Extracted entries:
>>>

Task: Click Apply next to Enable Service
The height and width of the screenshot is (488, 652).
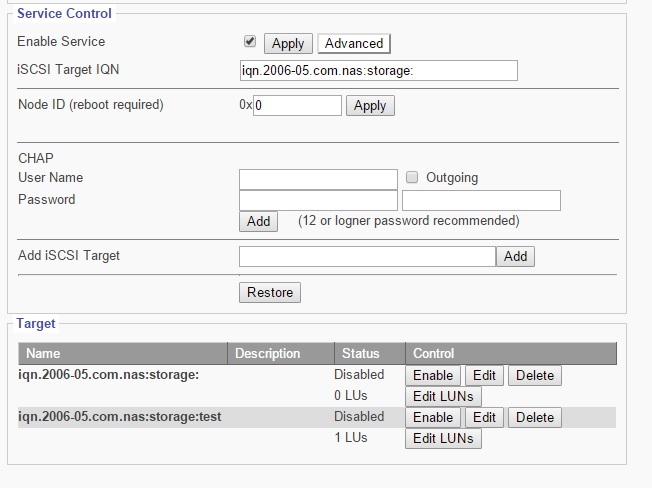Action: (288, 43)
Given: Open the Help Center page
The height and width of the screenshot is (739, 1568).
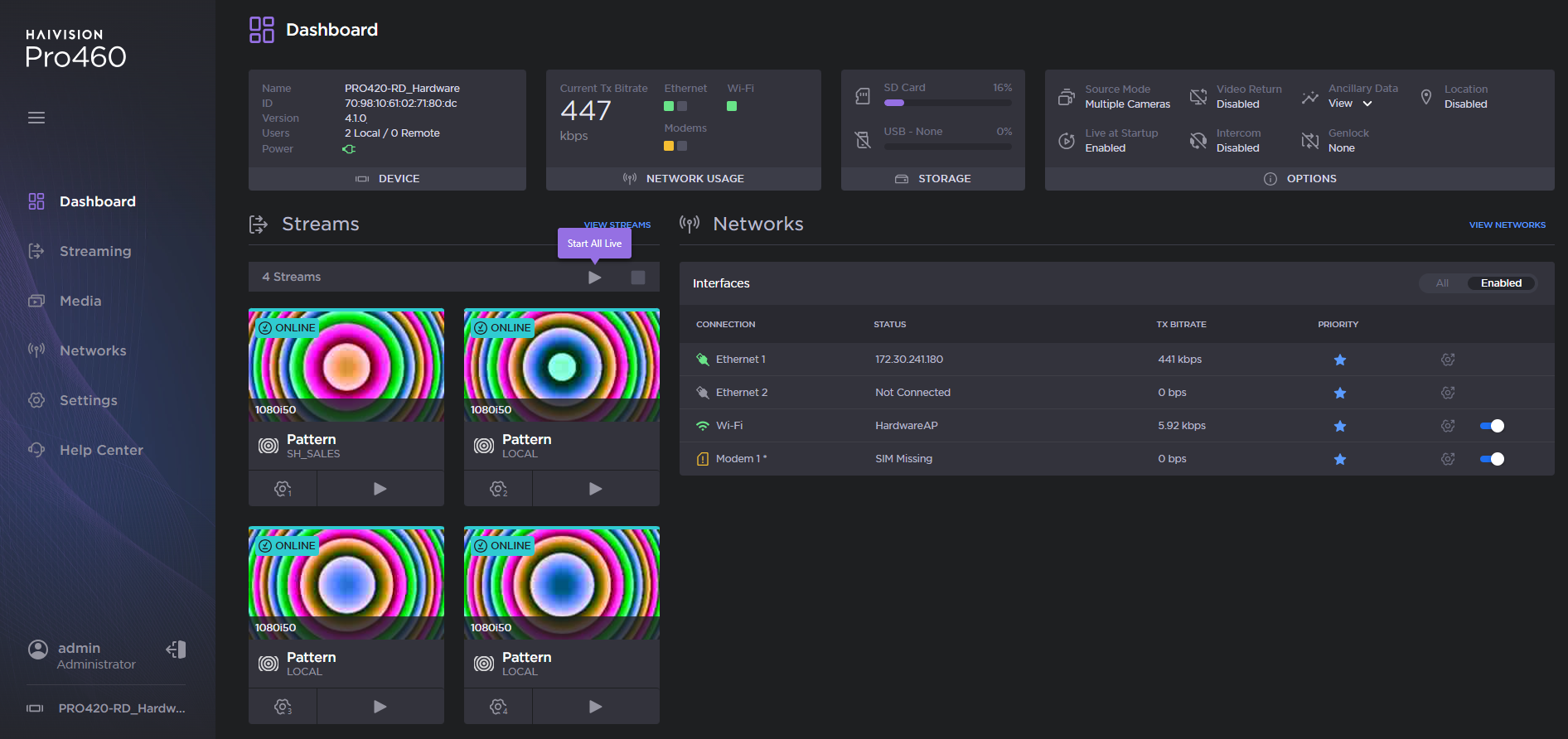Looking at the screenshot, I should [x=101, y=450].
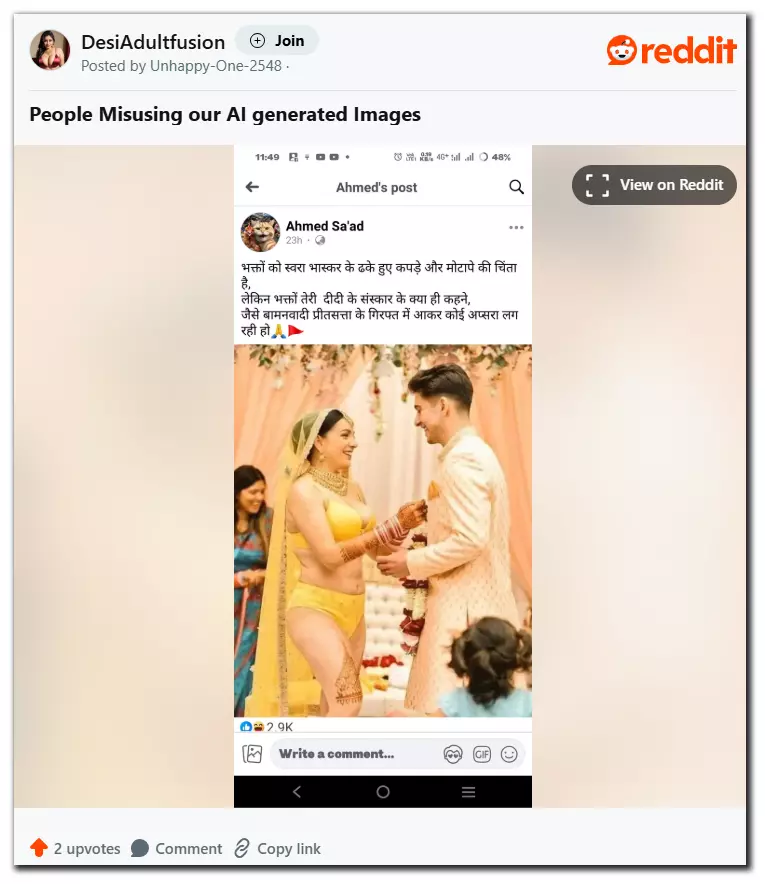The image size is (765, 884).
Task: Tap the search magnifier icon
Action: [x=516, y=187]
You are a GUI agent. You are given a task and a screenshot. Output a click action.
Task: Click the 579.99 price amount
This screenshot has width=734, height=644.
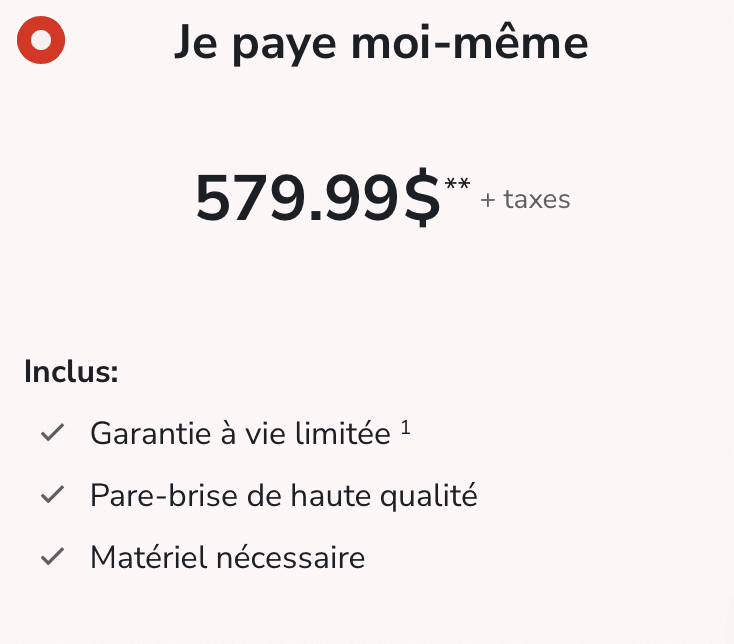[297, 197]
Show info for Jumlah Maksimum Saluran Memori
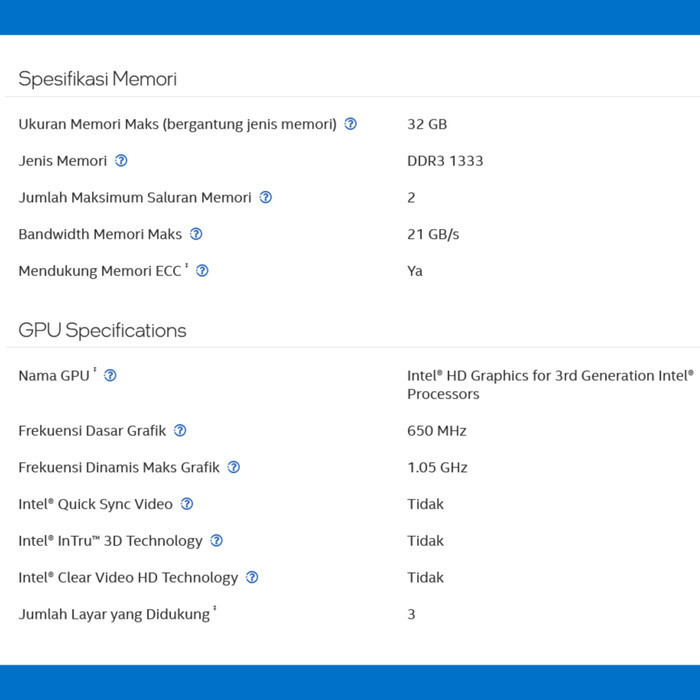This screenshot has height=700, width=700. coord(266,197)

<<<
>>>

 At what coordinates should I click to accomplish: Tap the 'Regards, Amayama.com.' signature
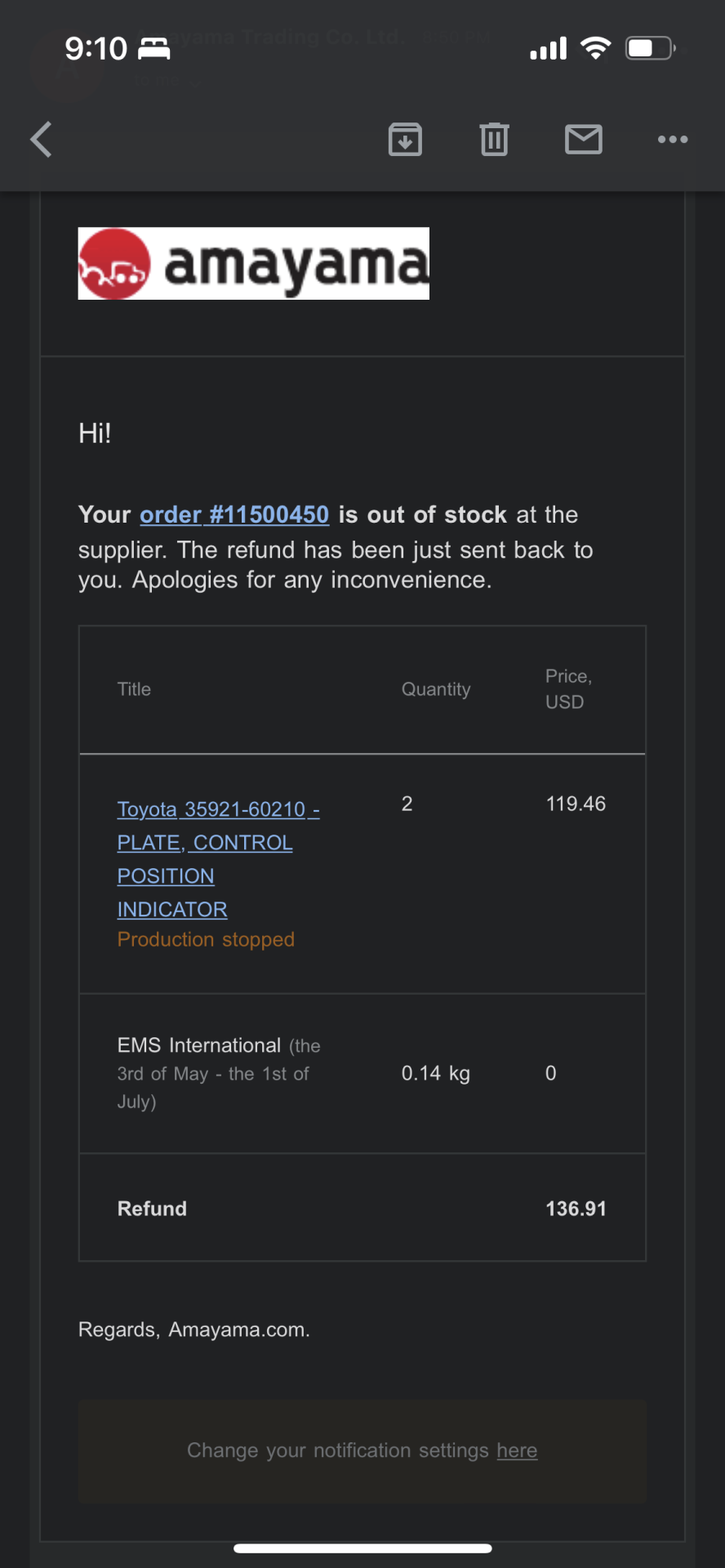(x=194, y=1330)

<<<

Scale the records starting at the line that contains "At what coordinates" and ending at the line that contains "(x=194, y=1330)", giving only those lines again, requests included, with every coordinate in the answers multiplied by 0.45 and rounded to whole numbers, halves up. Leave the pictures out of your answer.

 At what coordinates should I click to accomplish: Tap the 'Regards, Amayama.com.' signature
(x=87, y=599)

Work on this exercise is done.